Even though the use of the term license agreement in the context of software has been globally accepted for ages, some lawmakers actually have something else in mind. A license agreement under Croatian law doesn’t actually apply to software per se, as common knowledge might imply. It applies to inventions, know-how, trademarks, and other so-called industrial property rights.
Exceptionally, software can be the subject of a license agreement if it is patentable – that is, if it results in actual technical effects (e.g., systems for vehicle braking assistance). All other software should best be regulated by unique agreements subject to copyright laws.
The precise legal term would be an agreement on disposition of copyright by granting a right of exploitation. Given the lengthy name, we would say that anyone still calling them license agreements after reading this article, has every right to do so (it’s what is inside the agreement that matters, of course). For the sake of simplicity, we will refer to them as copyright agreements.

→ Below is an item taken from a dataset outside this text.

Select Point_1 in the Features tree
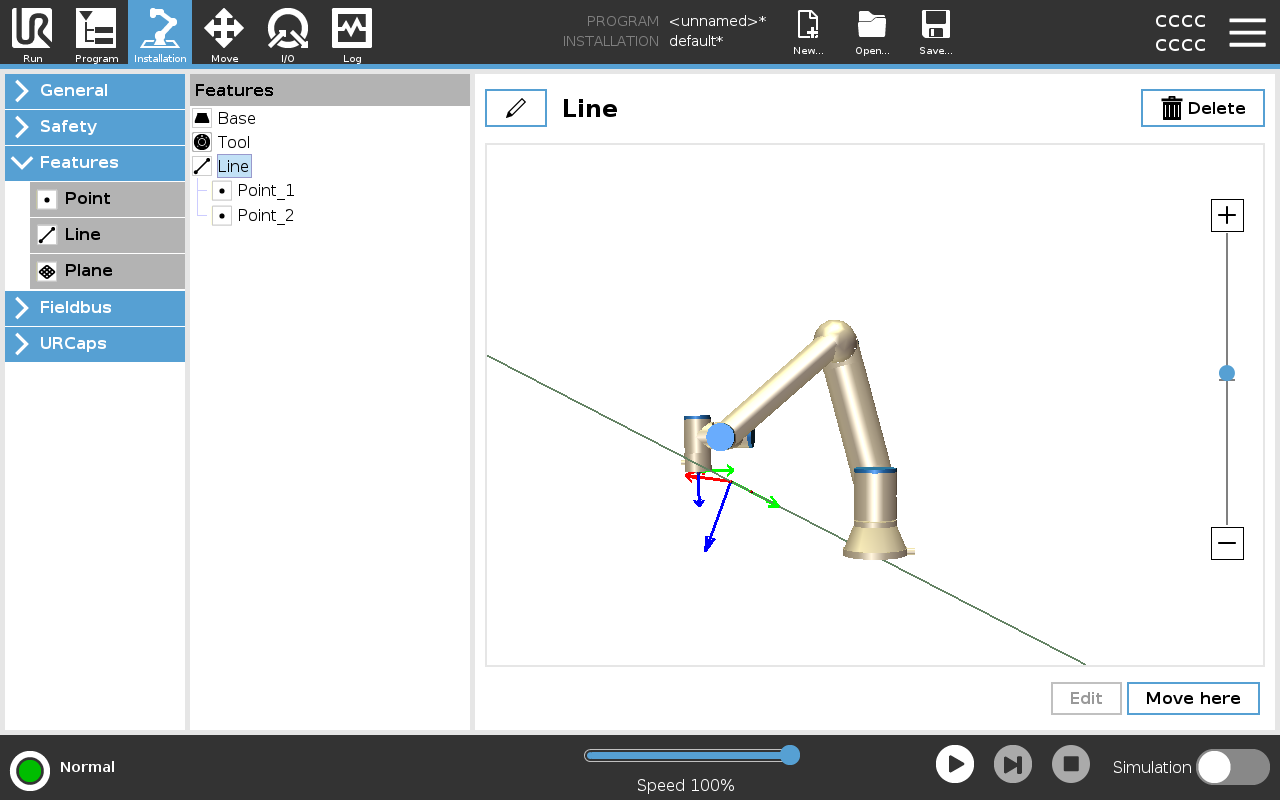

Confusing copyright agreements with license agreements, contracts for work, and other contracts is a common mistake. And a very unfortunate one as well, given that its consequences are mostly unexpected and burdensome – sometimes for the author, other times for the opposite party.
To illustrate the very real effects of this somewhat theoretical discussion, in a fairly recent decision made by the High Commercial Court of Croatia, a software company basically lost their copyright to an insurance software, because it was not clear which agreement the parties had entered into to regulate the development and use of that software. This led the court to conclude that their agreement was not, in fact, a copyright agreement and the software was not copyrighted (but rather a set of data lacking originality), so the software company could not prohibit its client from using its software after termination.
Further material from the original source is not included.